После одного из таких вечеров он с видом заговорщика сказал мне: «Послушай, Николай! Здесь в Мексике в тюрьме сидит мой старинный друг – писатель и журналист Виктор Рико Галан, с которым я познакомился на Кубе. Помоги мне организовать с ним встречу, мне стыдно давать публичные вечера, когда мой друг сидит за решеткой!» «Ну и ну!» – подумал я. Всем было известно, что Виктор Рико Галан был осужден на пять лет как опасный государственный преступник, чуть ли не замышлявший свергнуть власть в Мексике. Попасть к нему можно было, конечно, только с ведома высших должностных лиц. И уж, конечно, нельзя было ставить в известность об этом посла, он бы немедленно запретил. Поразмышляв вместе, мы выработали такой план. Я поговорю с главным редактором влиятельного мексиканского журнала «Сиемпре» Хосе Пахесом, который организовывал через два дня обед для своих сотрудников с президентом страны Диасом Ордасом, и попрошу его пригласить на обед Е. Евтушенко. Во время небольшой домашней художественной части Евгений Александрович прочитает новое стихотворение на испанском языке. Успех был легко прогнозируем. Потом он подойдет лично к столику президента и прямо попросит о разрешении повидаться с другом-узником. В такой обстановке отказ почти невероятен. План был выдержан до деталей. Стихотворение «Шахматы» писалось ночью, в номере отеля. Оно было посвящено «пешкам» (по-испански «пеонам», т. е. батракам), которых первыми бросают в бой короли, которыми жертвуют при всяких комбинациях, но только «пешки» имеют право, прорвавшись через всю доску, превратиться в «ферзя» – самую мощную и всевластную фигуру.

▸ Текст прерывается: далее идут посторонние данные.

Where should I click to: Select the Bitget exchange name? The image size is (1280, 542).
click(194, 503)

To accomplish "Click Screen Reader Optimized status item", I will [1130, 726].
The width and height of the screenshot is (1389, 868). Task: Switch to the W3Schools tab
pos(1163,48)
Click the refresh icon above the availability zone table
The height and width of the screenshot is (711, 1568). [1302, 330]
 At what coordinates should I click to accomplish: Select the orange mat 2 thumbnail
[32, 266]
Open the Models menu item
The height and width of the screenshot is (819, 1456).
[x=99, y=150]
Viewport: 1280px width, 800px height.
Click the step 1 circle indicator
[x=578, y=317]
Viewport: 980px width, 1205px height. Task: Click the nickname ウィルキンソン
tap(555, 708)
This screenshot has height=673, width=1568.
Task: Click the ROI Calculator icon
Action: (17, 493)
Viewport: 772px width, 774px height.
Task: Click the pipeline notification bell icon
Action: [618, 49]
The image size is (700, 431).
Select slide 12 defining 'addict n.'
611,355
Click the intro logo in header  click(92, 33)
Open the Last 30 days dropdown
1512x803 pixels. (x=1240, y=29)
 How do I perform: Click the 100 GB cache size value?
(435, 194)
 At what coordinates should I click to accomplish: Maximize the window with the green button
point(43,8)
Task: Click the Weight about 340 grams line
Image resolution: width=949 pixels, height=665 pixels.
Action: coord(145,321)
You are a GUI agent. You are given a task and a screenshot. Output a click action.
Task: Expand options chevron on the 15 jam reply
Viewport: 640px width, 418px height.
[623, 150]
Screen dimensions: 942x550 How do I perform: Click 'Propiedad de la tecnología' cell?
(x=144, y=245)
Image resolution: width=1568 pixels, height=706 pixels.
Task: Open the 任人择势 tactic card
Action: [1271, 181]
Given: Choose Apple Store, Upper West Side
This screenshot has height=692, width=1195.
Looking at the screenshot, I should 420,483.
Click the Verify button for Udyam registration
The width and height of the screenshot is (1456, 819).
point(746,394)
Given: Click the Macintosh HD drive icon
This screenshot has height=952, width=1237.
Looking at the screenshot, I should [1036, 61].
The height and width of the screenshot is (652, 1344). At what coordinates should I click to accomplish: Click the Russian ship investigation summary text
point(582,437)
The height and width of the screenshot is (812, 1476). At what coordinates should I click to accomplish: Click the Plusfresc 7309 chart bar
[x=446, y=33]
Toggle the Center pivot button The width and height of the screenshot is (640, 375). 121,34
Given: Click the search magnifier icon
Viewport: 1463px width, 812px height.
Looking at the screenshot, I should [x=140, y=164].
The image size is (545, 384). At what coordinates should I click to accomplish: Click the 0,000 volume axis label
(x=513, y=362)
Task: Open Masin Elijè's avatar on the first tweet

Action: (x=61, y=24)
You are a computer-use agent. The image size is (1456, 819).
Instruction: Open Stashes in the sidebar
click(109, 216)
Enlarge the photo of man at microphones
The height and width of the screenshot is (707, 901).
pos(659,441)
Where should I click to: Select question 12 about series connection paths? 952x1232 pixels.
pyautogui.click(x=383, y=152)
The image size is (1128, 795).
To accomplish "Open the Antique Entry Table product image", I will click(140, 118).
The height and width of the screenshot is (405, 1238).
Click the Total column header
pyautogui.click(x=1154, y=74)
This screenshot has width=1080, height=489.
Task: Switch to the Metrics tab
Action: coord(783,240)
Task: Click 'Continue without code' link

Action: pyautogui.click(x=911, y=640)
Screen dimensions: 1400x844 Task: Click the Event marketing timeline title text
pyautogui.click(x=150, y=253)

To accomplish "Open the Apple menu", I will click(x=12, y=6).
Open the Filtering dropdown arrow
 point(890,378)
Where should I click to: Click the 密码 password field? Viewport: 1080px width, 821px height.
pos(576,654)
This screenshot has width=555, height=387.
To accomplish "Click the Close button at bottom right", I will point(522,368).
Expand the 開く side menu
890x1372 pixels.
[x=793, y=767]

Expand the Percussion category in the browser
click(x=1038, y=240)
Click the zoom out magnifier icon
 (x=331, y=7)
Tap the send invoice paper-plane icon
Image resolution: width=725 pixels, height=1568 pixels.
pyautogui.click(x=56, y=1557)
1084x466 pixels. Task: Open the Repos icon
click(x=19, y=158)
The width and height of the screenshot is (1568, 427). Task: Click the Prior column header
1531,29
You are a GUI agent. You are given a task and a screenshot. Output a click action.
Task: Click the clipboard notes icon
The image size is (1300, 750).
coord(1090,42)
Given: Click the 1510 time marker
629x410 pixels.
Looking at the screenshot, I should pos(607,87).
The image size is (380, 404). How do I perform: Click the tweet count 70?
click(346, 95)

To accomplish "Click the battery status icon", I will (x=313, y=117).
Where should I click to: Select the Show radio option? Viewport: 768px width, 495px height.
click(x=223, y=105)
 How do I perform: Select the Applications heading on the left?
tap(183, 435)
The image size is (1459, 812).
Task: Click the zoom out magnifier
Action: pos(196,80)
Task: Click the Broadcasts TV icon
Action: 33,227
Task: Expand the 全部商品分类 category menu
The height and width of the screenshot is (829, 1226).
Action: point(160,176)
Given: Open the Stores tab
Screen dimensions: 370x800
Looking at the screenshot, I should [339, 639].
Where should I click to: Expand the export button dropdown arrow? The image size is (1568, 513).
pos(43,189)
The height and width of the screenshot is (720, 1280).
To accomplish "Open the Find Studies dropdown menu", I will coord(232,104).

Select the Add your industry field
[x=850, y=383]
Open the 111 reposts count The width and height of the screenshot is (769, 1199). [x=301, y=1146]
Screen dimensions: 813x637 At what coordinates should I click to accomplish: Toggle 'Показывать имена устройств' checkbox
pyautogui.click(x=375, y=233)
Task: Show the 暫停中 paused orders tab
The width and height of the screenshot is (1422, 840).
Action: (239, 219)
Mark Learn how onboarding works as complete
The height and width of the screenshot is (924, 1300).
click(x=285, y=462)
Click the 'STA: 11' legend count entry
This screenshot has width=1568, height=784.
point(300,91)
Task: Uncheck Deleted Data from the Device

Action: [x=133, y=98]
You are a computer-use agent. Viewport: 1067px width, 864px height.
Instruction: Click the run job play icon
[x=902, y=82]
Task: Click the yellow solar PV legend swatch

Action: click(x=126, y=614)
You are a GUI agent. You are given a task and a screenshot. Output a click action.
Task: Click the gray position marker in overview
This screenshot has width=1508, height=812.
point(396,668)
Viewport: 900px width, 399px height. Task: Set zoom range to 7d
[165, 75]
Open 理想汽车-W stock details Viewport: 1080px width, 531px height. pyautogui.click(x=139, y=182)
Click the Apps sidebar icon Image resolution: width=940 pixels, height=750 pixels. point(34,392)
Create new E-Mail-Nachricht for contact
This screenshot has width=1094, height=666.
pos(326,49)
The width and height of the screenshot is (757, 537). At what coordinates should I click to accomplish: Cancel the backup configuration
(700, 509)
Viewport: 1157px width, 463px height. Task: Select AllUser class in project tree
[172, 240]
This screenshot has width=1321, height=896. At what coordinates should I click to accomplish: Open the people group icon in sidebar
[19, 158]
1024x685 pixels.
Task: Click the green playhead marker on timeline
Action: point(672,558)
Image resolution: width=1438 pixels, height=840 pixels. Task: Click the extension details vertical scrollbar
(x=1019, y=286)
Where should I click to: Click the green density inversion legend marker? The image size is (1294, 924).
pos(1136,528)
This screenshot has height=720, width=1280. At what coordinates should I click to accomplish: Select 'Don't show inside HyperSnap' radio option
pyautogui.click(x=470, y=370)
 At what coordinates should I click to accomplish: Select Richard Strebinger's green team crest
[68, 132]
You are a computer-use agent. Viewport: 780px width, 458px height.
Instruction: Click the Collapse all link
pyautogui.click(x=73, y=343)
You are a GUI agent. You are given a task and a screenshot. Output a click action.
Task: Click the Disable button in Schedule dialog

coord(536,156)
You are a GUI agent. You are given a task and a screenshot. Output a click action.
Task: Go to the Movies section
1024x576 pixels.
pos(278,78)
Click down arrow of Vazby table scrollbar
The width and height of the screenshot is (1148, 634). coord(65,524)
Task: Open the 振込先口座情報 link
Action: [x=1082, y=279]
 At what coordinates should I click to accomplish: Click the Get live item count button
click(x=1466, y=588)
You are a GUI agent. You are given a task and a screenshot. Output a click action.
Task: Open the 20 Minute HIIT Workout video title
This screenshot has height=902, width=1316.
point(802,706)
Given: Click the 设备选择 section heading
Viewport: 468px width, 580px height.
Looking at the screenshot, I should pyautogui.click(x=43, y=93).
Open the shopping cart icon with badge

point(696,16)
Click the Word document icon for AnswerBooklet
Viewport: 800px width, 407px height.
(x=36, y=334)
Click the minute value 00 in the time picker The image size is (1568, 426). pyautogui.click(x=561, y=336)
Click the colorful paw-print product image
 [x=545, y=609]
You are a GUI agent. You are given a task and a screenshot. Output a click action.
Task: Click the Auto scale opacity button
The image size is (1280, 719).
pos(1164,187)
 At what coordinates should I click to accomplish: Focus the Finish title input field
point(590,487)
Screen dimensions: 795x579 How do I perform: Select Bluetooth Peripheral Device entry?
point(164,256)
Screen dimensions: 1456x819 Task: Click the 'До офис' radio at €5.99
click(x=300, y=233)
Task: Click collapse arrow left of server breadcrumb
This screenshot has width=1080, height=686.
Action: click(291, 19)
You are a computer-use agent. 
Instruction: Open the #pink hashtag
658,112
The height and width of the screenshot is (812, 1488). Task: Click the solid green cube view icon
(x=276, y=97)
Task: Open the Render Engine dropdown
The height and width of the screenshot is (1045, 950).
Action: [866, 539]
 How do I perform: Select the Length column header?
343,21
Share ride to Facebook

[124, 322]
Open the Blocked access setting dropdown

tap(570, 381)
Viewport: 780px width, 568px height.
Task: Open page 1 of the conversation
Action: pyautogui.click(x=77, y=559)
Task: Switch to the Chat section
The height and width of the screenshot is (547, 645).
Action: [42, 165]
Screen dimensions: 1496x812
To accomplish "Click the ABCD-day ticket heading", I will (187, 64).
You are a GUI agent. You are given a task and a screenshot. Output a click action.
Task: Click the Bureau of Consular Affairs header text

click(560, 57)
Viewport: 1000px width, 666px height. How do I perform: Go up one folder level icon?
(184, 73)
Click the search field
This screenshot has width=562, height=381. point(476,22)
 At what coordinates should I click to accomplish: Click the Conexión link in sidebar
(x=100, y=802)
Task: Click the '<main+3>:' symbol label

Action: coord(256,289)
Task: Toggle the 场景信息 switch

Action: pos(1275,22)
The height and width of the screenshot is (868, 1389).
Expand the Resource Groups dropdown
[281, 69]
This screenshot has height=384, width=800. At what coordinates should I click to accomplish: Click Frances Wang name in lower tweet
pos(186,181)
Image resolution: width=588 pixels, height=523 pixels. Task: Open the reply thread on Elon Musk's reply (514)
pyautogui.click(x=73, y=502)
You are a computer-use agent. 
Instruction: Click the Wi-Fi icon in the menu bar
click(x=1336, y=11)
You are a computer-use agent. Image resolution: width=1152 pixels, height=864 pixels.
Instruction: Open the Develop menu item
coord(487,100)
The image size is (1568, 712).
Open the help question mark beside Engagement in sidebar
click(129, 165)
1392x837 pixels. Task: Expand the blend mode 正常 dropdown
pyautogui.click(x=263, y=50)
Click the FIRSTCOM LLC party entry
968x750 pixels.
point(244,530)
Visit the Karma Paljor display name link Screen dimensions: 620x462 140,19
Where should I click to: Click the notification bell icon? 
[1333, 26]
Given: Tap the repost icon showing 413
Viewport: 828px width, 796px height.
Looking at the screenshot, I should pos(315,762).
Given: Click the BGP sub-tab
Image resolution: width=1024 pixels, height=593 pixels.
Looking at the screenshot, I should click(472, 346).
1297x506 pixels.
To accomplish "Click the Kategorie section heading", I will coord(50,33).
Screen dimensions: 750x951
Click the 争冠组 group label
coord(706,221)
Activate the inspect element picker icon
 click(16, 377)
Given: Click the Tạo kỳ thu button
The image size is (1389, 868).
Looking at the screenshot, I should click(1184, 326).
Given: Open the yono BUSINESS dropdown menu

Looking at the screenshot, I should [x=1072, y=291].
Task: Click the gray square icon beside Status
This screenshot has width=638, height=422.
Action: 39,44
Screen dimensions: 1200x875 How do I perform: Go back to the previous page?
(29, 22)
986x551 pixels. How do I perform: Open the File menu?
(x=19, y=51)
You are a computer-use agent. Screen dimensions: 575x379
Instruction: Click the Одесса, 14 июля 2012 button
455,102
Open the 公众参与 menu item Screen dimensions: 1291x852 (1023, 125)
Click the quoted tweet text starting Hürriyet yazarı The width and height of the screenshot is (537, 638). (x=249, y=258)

Обед удался, стихотворение вызвало фурор, а потом Евгений Александрович подошел к столику президента и один на один договорился обо всем остальном. Вернувшись к нашему столику, он шепнул: «Завтра в 10 утра к твоему дому придет машина секретной службы, которая отвезет меня в тюрьму. Достань, пожалуйста, бутылку водки и баночку икры!» К утру все было готово; не без беспокойства я проводил его, сопровождаемого двумя молчаливыми проворными молодцами.
Он вернулся через пару часов и, возбужденный, рассказал, что, когда приехал в тюрьму, тамошний начальник пригласил его в зал для свиданий, где разделенные решеткой родственники тихо беседовали с заключенными. Евтушенко наотрез отказался от такой формы общения. «Я не для того обращался к президенту, чтобы не иметь возможности обнять моего друга». «Хорошо, только не поднимайте шума, – пошел на мировую генерал, – пройдите в мой кабинет. Сейчас туда приведут вашего приятеля».